With no edits of any kind, print each record that follows.
***** Material shown
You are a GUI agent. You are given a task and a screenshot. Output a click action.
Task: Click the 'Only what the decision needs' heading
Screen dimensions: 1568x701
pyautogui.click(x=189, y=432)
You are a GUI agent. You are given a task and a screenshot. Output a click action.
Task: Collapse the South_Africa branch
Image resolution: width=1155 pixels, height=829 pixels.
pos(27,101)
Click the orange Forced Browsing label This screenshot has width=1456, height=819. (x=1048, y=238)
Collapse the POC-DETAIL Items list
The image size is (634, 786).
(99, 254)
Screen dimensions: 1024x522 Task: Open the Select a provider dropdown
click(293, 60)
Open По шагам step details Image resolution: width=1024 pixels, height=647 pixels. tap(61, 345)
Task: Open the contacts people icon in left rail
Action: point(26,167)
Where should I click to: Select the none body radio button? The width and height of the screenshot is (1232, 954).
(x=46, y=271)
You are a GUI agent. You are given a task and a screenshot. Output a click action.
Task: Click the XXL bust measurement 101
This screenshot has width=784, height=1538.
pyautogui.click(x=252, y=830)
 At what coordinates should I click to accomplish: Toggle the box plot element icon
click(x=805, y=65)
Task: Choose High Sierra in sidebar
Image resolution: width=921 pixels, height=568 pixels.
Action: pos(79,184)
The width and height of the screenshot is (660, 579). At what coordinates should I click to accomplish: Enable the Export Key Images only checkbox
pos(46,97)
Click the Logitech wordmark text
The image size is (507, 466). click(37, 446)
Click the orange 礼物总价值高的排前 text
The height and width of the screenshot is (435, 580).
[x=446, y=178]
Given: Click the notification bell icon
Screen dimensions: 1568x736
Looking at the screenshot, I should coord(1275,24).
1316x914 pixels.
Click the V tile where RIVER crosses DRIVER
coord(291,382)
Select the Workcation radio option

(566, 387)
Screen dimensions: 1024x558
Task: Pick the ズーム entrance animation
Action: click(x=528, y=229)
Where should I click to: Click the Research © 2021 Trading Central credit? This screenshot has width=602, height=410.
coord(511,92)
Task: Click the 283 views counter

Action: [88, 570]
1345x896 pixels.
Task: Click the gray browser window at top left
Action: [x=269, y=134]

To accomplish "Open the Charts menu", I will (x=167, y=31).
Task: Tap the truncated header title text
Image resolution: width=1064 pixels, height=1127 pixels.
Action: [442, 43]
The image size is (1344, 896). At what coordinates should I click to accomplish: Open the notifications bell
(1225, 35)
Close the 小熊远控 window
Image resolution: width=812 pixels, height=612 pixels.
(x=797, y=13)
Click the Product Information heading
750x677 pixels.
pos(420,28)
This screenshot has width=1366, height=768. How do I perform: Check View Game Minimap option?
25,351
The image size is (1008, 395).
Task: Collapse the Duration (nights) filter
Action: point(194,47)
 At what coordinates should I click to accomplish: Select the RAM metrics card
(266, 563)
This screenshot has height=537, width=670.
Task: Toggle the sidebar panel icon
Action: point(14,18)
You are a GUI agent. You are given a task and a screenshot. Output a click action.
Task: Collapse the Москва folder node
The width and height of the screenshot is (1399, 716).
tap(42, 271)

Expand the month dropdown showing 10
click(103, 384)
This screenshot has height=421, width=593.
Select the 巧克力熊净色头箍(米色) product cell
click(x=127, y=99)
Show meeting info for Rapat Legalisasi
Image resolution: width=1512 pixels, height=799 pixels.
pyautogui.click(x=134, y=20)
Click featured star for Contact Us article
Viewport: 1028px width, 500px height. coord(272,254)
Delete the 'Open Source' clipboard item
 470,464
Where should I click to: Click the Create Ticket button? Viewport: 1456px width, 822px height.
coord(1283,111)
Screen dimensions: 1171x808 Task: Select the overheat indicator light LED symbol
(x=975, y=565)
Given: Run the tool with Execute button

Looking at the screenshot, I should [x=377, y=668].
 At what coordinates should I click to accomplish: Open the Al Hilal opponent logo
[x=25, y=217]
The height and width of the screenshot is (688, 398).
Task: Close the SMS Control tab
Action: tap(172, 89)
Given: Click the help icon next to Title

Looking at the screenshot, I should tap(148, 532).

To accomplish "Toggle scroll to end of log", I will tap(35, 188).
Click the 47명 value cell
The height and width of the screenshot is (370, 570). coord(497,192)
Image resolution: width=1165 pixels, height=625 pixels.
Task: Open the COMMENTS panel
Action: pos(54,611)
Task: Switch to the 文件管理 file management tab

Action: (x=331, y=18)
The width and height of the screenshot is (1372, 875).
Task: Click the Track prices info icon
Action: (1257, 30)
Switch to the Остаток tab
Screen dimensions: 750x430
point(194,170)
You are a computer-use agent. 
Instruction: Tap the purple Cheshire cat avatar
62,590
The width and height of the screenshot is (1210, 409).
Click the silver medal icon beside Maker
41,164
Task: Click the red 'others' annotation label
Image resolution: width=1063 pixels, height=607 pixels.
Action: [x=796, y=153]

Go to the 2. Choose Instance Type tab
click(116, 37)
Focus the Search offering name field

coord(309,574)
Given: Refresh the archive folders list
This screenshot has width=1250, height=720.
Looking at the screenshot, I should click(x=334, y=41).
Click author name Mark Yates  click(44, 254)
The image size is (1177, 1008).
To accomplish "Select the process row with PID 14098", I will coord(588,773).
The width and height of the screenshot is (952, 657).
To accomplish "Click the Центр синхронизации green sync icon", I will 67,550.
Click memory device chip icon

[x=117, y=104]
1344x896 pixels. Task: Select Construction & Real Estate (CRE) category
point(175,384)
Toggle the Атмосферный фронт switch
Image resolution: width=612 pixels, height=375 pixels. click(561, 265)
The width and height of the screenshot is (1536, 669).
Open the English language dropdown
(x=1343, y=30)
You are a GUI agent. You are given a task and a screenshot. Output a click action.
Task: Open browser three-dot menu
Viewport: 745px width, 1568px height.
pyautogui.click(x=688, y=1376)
**********
Answer to this exercise:
You are a GUI agent. You are given a task and a screenshot. Output a click action.
Task: Click the 'Only what the decision needs' heading
Screen dimensions: 1568x701
pyautogui.click(x=189, y=432)
You are a GUI agent. You are given a task and a screenshot. Output a click action.
Task: Collapse the South_Africa branch
Image resolution: width=1155 pixels, height=829 pixels.
pos(27,101)
Click the orange Forced Browsing label This screenshot has width=1456, height=819. (x=1048, y=238)
Collapse the POC-DETAIL Items list
The image size is (634, 786).
(99, 254)
Screen dimensions: 1024x522 Task: Open the Select a provider dropdown
click(293, 60)
Open По шагам step details Image resolution: width=1024 pixels, height=647 pixels. tap(61, 345)
Task: Open the contacts people icon in left rail
Action: point(26,167)
Where should I click to: Select the none body radio button? The width and height of the screenshot is (1232, 954).
(x=46, y=271)
You are a GUI agent. You are given a task and a screenshot. Output a click action.
Task: Click the XXL bust measurement 101
This screenshot has width=784, height=1538.
pyautogui.click(x=252, y=830)
 At what coordinates should I click to accomplish: Toggle the box plot element icon
click(x=805, y=65)
Task: Choose High Sierra in sidebar
Image resolution: width=921 pixels, height=568 pixels.
Action: pos(79,184)
The width and height of the screenshot is (660, 579). At what coordinates should I click to accomplish: Enable the Export Key Images only checkbox
pos(46,97)
Click the Logitech wordmark text
The image size is (507, 466). click(37, 446)
Click the orange 礼物总价值高的排前 text
The height and width of the screenshot is (435, 580).
[x=446, y=178]
Given: Click the notification bell icon
Screen dimensions: 1568x736
Looking at the screenshot, I should coord(1275,24).
1316x914 pixels.
Click the V tile where RIVER crosses DRIVER
coord(291,382)
Select the Workcation radio option

(566, 387)
Screen dimensions: 1024x558
Task: Pick the ズーム entrance animation
Action: click(x=528, y=229)
Where should I click to: Click the Research © 2021 Trading Central credit? This screenshot has width=602, height=410.
coord(511,92)
Task: Click the 283 views counter

Action: [88, 570]
1345x896 pixels.
Task: Click the gray browser window at top left
Action: [x=269, y=134]

To accomplish "Open the Charts menu", I will (x=167, y=31).
Task: Tap the truncated header title text
Image resolution: width=1064 pixels, height=1127 pixels.
Action: [442, 43]
The image size is (1344, 896). At what coordinates should I click to accomplish: Open the notifications bell
(1225, 35)
Close the 小熊远控 window
Image resolution: width=812 pixels, height=612 pixels.
(x=797, y=13)
Click the Product Information heading
750x677 pixels.
pos(420,28)
This screenshot has width=1366, height=768. How do I perform: Check View Game Minimap option?
25,351
The image size is (1008, 395).
Task: Collapse the Duration (nights) filter
Action: point(194,47)
 At what coordinates should I click to accomplish: Select the RAM metrics card
(266, 563)
This screenshot has height=537, width=670.
Task: Toggle the sidebar panel icon
Action: point(14,18)
You are a GUI agent. You are given a task and a screenshot. Output a click action.
Task: Collapse the Москва folder node
The width and height of the screenshot is (1399, 716).
tap(42, 271)

Expand the month dropdown showing 10
click(103, 384)
This screenshot has height=421, width=593.
Select the 巧克力熊净色头箍(米色) product cell
click(x=127, y=99)
Show meeting info for Rapat Legalisasi
Image resolution: width=1512 pixels, height=799 pixels.
pyautogui.click(x=134, y=20)
Click featured star for Contact Us article
Viewport: 1028px width, 500px height. coord(272,254)
Delete the 'Open Source' clipboard item
 470,464
Where should I click to: Click the Create Ticket button? Viewport: 1456px width, 822px height.
coord(1283,111)
Screen dimensions: 1171x808 Task: Select the overheat indicator light LED symbol
(x=975, y=565)
Given: Run the tool with Execute button

Looking at the screenshot, I should [x=377, y=668].
 At what coordinates should I click to accomplish: Open the Al Hilal opponent logo
[x=25, y=217]
The height and width of the screenshot is (688, 398).
Task: Close the SMS Control tab
Action: tap(172, 89)
Given: Click the help icon next to Title

Looking at the screenshot, I should tap(148, 532).

To accomplish "Toggle scroll to end of log", I will tap(35, 188).
Click the 47명 value cell
The height and width of the screenshot is (370, 570). coord(497,192)
Image resolution: width=1165 pixels, height=625 pixels.
Task: Open the COMMENTS panel
Action: pos(54,611)
Task: Switch to the 文件管理 file management tab

Action: (x=331, y=18)
The width and height of the screenshot is (1372, 875).
Task: Click the Track prices info icon
Action: (1257, 30)
Switch to the Остаток tab
Screen dimensions: 750x430
point(194,170)
You are a computer-use agent. 
Instruction: Tap the purple Cheshire cat avatar
62,590
The width and height of the screenshot is (1210, 409).
Click the silver medal icon beside Maker
41,164
Task: Click the red 'others' annotation label
Image resolution: width=1063 pixels, height=607 pixels.
Action: [x=796, y=153]

Go to the 2. Choose Instance Type tab
click(116, 37)
Focus the Search offering name field

coord(309,574)
Given: Refresh the archive folders list
This screenshot has width=1250, height=720.
Looking at the screenshot, I should click(x=334, y=41).
Click author name Mark Yates  click(44, 254)
The image size is (1177, 1008).
To accomplish "Select the process row with PID 14098", I will coord(588,773).
The width and height of the screenshot is (952, 657).
To accomplish "Click the Центр синхронизации green sync icon", I will 67,550.
Click memory device chip icon

[x=117, y=104]
1344x896 pixels. Task: Select Construction & Real Estate (CRE) category
point(175,384)
Toggle the Атмосферный фронт switch
Image resolution: width=612 pixels, height=375 pixels. click(561, 265)
The width and height of the screenshot is (1536, 669).
Open the English language dropdown
(x=1343, y=30)
You are a GUI agent. You are given a task and a screenshot. Output a click action.
Task: Open browser three-dot menu
Viewport: 745px width, 1568px height.
pyautogui.click(x=688, y=1376)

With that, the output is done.